Understanding that work, income and job are different from one another prepares us to live in this rapidly changing world – with that sense of meaning and agency my life has given me.

 

 

 

 

10 Comments

  1. “I did this because early in life I realized I did not want to sell my most precious resources – my mind and time – to someone else to fulfill their dreams. “. Such words of wisdom, I wish so much more of society really understood how the world would be in such a better place if we paid more attention to our our own dreams and dedicated true effort in making and helping each other make them come true.

  2. This essay hardly seems radical to me. I’m sorry it didn’t get published more widely, but I hope lots of people read it here. Distinguishing between jobs and work is one of the biggest contributions “Your Money or Your Life” makes to our contemporary society. It helped me feel better about being a stay-at-home mom when that was my primary work.

    S in Michigan
  3. Thank you for this article, Vicki. I always look forward to updates from your blog!

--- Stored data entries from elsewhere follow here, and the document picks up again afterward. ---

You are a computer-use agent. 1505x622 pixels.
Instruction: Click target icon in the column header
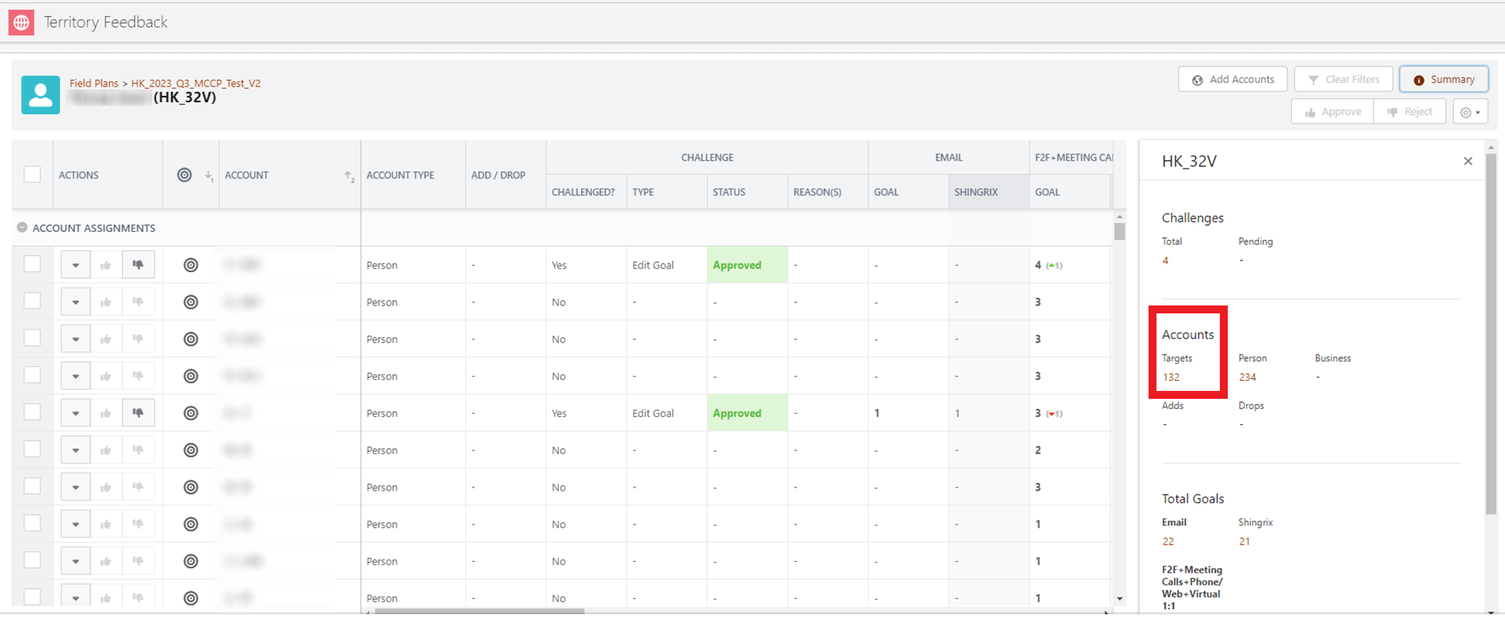pyautogui.click(x=185, y=175)
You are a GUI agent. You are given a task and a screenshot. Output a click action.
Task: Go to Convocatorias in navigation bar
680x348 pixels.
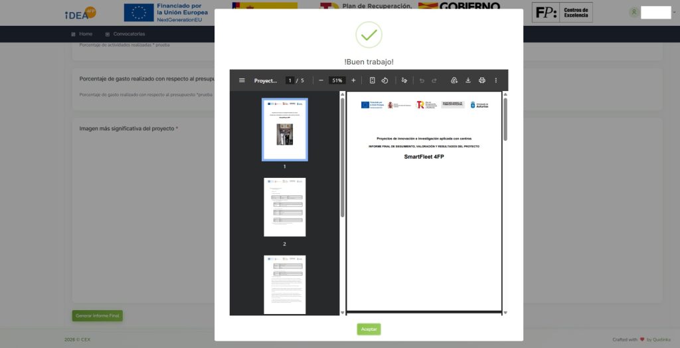[125, 34]
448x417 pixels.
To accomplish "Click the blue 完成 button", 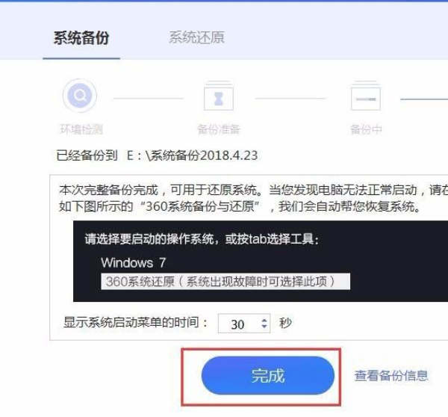I will (268, 376).
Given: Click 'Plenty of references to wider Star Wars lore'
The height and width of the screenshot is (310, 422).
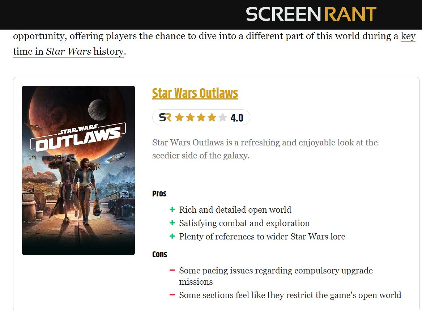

This was one of my favorite concepts from YMOYL. I appreciate you revisiting it here, and sharing your new essay. I first read YMOYL in my early 20s, and it is still my favorite book. Now in my 30s, life experience has helped me understand the differences between work, income, and job much more deeply than I could understand then — and your essay reminds me how profoundly different they are.

    Phuong
  4. This is very inspiring. I am employing a lot of the methods you list. I still have a “job” but it is my life’s work and I definitely am aware how lucky I am and I am very grateful.

    Dody Dorn
  5. Great article! It makes me think about my own relationship with work. For a long time, I have thought of work as one of the most important things for people to have, but I also attached that with having a job. I like how you differentiate between the two.
    Do you think it is important to determine what work you want to do before leaving your job? There are many things I want to do with my time but I think the work I truly want to do most will be more expensive than my current living expenses. I also enjoy my job most of the time so I am struggling with the decision of retiring and doing some of the cheaper work I want to do, or continue working so I can do the work I most want to do. Any suggestions on how I could think about this?

  6. Thanks for the inspiring article Ms. Robin.
    I am a middle-class person from India. I happened to read your book YMOYL about 9 years ago and it was an epiphny. Started tracking my income and expenses and investing the surplus and lo, just as the book said, am now at the cusp of FI – have investments worth moret than 25 times annual expenses.
    Your book lit a fire in me and prodded me to become conscious about money. Proof that the principles work even in developing countries.
    You are a shining beacon contributing to a better worls.
    Thanks again.

    yogi
  7. Hi Vicki,
    Sending you good vibes from across the Pacific Ocean here in tropical Cairns Australia.
    Thank you for inducing my “mid-life crisis” and waking me up to what’s important to me. Even better you have enlightened me (the answer was always there) help others too.
    Now the biggest rush and aspiration for both ourselves and clients is to “find their enough” and walk each moment confidently in the knowledge that they have achieved “their enough” and/or are living in alignment with their core values there by allowing them to make smarter choices about their money every day.